3.this guide cannot be 'copy pasted' anywhere without permission from spironox
4.if you don't like it then shut the fcuk up and don't flame here.
5.Drop comments if you like it.

Looks like the above document is not formatted well in here.Please download the .pdf file attached.


----------



## iMav (Oct 14, 2007)

devil change from code to quote codes ... code puts scroll bars


----------



## The_Devil_Himself (Oct 14, 2007)

iMav said:
			
		

> devil change from code to quote codes ... code puts scroll bars


^No yaar atill not working.Download the pdf file instead..its just 16kb.


----------



## Gigacore (Oct 14, 2007)

cool. thanks for that pdf


----------



## spironox (Oct 14, 2007)

:Wink: thanks  "The_Devil_Himself "


----------



## The_Devil_Himself (Oct 14, 2007)

^^no problem dude.


----------



## spironox (Oct 14, 2007)

comment people want more i did some more research!!! 


will post it soon


----------



## iMav (Oct 14, 2007)

ur pdf says at the back warm air will be released the problem is that at the back of my cabinet i have a wall and the entire thing is like a chamber open from the front only .... my freakin hdd is so hot that u make an omlette on it


----------



## Gigacore (Oct 14, 2007)

@ iMav, not everyone's PC will be placed inside a cave like yours  

Source: Post ur Workspace here


----------



## spironox (Oct 14, 2007)

iMav said:
			
		

> ur pdf says at the back warm air will be released the problem is that at the back of my cabinet i have a wall and the entire thing is like a chamber open from the front only .... my freakin hdd is so hot that u make an omlette on it


 

look the basics are calerly written i mean the whole thing works on one principle suck air from the front and release it from the back vents .. so there should arise no problem in ur case !!!! 

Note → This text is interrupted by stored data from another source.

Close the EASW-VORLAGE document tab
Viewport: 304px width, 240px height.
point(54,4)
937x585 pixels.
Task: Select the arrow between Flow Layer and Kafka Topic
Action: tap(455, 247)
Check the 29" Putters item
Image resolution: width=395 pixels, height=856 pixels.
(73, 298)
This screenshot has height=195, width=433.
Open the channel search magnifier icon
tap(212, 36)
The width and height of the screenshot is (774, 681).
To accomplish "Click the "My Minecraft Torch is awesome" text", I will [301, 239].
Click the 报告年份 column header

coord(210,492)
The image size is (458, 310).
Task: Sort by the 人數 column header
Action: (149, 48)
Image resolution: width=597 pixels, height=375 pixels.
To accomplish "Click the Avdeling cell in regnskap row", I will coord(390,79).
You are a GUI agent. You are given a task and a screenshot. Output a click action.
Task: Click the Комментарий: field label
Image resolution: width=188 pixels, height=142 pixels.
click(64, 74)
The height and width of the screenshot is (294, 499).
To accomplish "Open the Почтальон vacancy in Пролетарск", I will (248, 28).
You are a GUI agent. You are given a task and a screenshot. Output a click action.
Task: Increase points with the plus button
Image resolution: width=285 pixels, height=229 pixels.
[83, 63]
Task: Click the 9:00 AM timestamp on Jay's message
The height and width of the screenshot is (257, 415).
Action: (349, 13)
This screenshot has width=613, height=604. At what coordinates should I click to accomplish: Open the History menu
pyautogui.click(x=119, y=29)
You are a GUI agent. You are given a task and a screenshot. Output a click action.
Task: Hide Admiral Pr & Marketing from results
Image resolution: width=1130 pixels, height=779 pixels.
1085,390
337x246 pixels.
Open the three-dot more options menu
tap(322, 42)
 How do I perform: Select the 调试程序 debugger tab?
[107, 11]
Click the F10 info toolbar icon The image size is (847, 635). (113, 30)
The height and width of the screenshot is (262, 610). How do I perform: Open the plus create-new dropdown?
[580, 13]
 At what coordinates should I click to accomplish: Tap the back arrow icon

its like (air suction)---> [(cabinet) ------{suction fans}--->]--vent-->wall (dispersion after hitting wall)

so there would be no absoulute problem !!! rather if possible just keep 8 inch distance from the cabinet back to the wall !!!


----------



## The_Devil_Himself (Oct 14, 2007)

^^dude his PC is placed inside a cave.You can see his workspace in that thread 'post your workspace here' in chitchat section.

@iMav:whats your normal hd temp.?(just curious.my hd is at 31c right now.)


----------



## spironox (Oct 14, 2007)

heheh sorry my mistake dear

current temp data of my pc :
ambient system temp 30deg
cpu temp 50deg
cpu fan rpm 3409~3340 rpm 
HDD temp : 31deg


----------



## Rollercoaster (Oct 25, 2007)

it is just a fancy way to say put two 80mm fans in ur cpu?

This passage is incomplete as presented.